§ **GIVEN REQUEST**
Copy out the whole memory-report text below, word for word and line for line.

§ **SELECTION**
Comprehensive Memory Report

Generate a detailed memory report:

import amdsmi
from amdsmi import AmdSmiMemoryType, AmdSmiMemoryPageStatus

def generate_memory_report(device):
    """Generate comprehensive memory report for a GPU."""

    report = {
        'vram': {},
        'vis_vram': {},
        'gtt': {},
        'health': {}
    }

    # VRAM
    try:
        vram_used = amdsmi.amdsmi_get_gpu_memory_usage(
            device, AmdSmiMemoryType.VRAM
        )
        vram_total = amdsmi.amdsmi_get_gpu_memory_total(
            device, AmdSmiMemoryType.VRAM
        )

        report['vram'] = {
            'used_bytes': vram_used,
            'total_bytes': vram_total,
            'available_bytes': vram_total - vram_used,
            'used_gb': vram_used / (1024**3),
            'total_gb': vram_total / (1024**3),
            'available_gb': (vram_total - vram_used) / (1024**3),
            'usage_percent': (vram_used / vram_total) * 100
        }
    except Exception as e:
        report['vram']['error'] = str(e)

§ **SUPPLIED RECORDS**

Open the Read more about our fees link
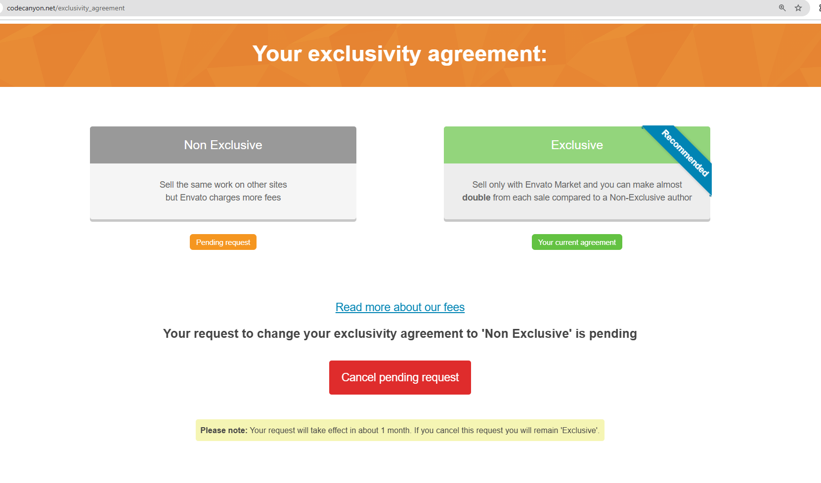821x483 pixels. [400, 307]
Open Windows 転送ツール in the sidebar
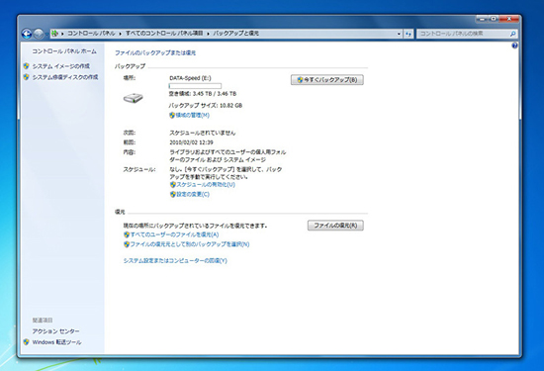Image resolution: width=544 pixels, height=371 pixels. pos(56,342)
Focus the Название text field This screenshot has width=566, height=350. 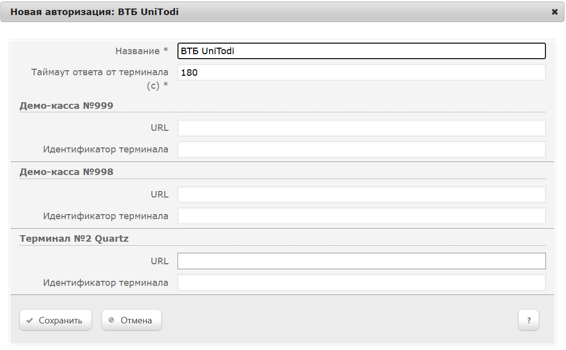click(361, 51)
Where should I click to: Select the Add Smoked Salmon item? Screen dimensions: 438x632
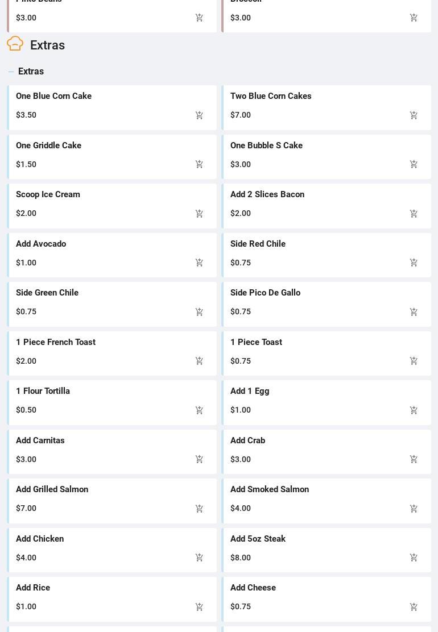(x=270, y=489)
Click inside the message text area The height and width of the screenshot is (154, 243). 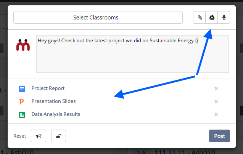[x=132, y=54]
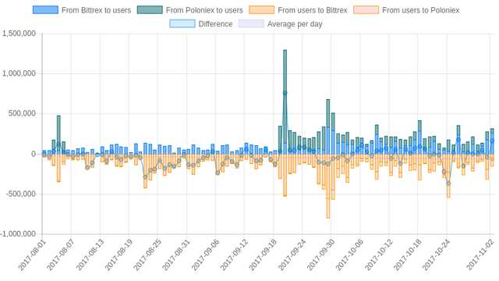499x281 pixels.
Task: Click the orange users to Bittrex swatch
Action: click(262, 10)
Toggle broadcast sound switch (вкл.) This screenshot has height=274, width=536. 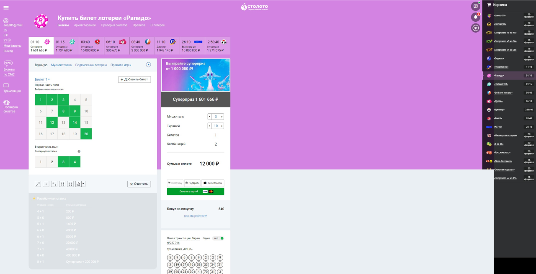point(219,238)
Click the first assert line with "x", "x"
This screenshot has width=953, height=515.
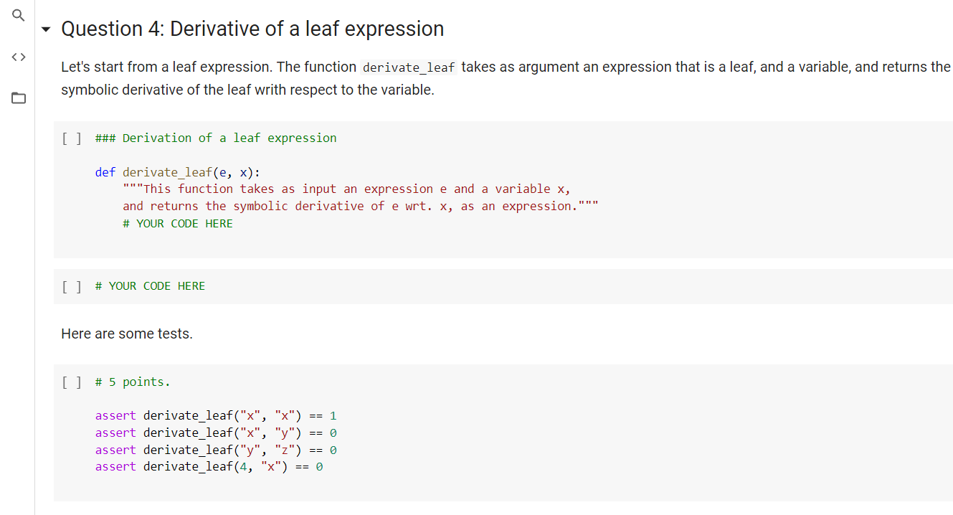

§ **FINAL RESULT**
Comprehensive Memory Report

Generate a detailed memory report:

import amdsmi
from amdsmi import AmdSmiMemoryType, AmdSmiMemoryPageStatus

def generate_memory_report(device):
    """Generate comprehensive memory report for a GPU."""

    report = {
        'vram': {},
        'vis_vram': {},
        'gtt': {},
        'health': {}
    }

    # VRAM
    try:
        vram_used = amdsmi.amdsmi_get_gpu_memory_usage(
            device, AmdSmiMemoryType.VRAM
        )
        vram_total = amdsmi.amdsmi_get_gpu_memory_total(
            device, AmdSmiMemoryType.VRAM
        )

        report['vram'] = {
            'used_bytes': vram_used,
            'total_bytes': vram_total,
            'available_bytes': vram_total - vram_used,
            'used_gb': vram_used / (1024**3),
            'total_gb': vram_total / (1024**3),
            'available_gb': (vram_total - vram_used) / (1024**3),
            'usage_percent': (vram_used / vram_total) * 100
        }
    except Exception as e:
        report['vram']['error'] = str(e)